Extracted data:
______________________________

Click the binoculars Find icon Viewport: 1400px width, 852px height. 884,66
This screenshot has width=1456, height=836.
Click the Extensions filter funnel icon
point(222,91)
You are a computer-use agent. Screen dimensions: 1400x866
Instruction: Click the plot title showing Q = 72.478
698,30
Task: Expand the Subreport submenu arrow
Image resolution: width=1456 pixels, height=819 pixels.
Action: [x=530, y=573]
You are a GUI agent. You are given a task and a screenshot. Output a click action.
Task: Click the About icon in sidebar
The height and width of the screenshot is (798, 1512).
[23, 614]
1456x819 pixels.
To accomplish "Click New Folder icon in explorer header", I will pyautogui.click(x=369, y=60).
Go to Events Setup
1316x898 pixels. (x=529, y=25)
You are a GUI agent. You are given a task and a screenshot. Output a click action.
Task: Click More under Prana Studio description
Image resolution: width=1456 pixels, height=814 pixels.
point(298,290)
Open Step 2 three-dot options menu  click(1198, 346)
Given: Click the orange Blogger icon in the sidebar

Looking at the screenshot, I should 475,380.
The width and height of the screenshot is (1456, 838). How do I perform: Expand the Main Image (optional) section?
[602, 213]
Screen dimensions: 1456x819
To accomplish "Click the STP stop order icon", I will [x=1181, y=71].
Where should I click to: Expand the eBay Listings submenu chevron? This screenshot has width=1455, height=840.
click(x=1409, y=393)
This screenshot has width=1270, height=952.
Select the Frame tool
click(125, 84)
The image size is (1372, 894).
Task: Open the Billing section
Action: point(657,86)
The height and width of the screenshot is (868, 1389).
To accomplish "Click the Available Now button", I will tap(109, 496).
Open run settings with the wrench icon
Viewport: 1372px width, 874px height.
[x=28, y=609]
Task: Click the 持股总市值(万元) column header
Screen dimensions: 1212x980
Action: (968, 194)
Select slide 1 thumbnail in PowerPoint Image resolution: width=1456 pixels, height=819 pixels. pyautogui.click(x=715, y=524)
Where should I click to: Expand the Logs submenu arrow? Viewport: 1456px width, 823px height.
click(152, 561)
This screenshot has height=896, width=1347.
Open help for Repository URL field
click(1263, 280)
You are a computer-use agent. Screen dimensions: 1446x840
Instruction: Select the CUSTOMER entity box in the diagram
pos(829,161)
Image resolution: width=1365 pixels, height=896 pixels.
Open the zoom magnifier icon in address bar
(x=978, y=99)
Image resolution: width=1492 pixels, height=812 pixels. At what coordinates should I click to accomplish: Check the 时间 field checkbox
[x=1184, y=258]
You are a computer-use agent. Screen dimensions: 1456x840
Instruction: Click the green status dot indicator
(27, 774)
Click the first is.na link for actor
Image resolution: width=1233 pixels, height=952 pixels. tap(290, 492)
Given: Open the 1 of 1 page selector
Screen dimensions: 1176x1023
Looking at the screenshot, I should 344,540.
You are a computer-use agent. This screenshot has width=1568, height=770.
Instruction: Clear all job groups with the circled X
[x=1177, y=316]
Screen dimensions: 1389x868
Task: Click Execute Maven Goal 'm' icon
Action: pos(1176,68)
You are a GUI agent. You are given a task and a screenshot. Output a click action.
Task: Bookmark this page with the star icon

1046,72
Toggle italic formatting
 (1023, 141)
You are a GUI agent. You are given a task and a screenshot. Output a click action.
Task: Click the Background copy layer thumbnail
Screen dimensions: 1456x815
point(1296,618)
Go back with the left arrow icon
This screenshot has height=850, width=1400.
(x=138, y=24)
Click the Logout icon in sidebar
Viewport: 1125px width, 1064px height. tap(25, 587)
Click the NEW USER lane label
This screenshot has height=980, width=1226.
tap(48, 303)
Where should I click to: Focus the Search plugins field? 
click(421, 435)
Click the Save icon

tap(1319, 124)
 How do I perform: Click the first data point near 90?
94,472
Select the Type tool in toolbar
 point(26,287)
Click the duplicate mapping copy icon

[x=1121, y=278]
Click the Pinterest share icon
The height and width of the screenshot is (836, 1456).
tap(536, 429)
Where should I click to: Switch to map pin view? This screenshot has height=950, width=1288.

______________________________

Exercise requirements: Copy out each line of the records where the string "computer" appears.

Solution for this task:
You are a computer-use agent. Screen dimensions: 1400x866
You are a computer-use agent. Screen dimensions: 1446x840
You are a computer-use agent. Screen dimensions: 1456x840
You are a computer-use agent. This screenshot has width=1568, height=770.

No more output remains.